The data below:

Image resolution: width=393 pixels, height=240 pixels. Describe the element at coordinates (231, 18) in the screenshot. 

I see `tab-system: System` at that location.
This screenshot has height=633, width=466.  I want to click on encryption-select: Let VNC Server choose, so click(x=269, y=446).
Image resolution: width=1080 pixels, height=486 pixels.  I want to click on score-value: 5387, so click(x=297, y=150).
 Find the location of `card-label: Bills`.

End of The data.
The data below:

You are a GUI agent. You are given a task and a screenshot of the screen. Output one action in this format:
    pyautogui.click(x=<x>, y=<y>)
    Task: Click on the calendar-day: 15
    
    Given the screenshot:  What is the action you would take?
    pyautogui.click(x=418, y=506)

End of The data.

● **Exercise instructions**
Can you output the items verbatim, from the line containing "This screenshot has" through the line containing "Find the location", both lines included, and nothing else?

● **Answer area**
This screenshot has height=633, width=466.  I want to click on encryption-select: Let VNC Server choose, so click(x=269, y=446).
Image resolution: width=1080 pixels, height=486 pixels.  I want to click on score-value: 5387, so click(x=297, y=150).
 Find the location of `card-label: Bills`.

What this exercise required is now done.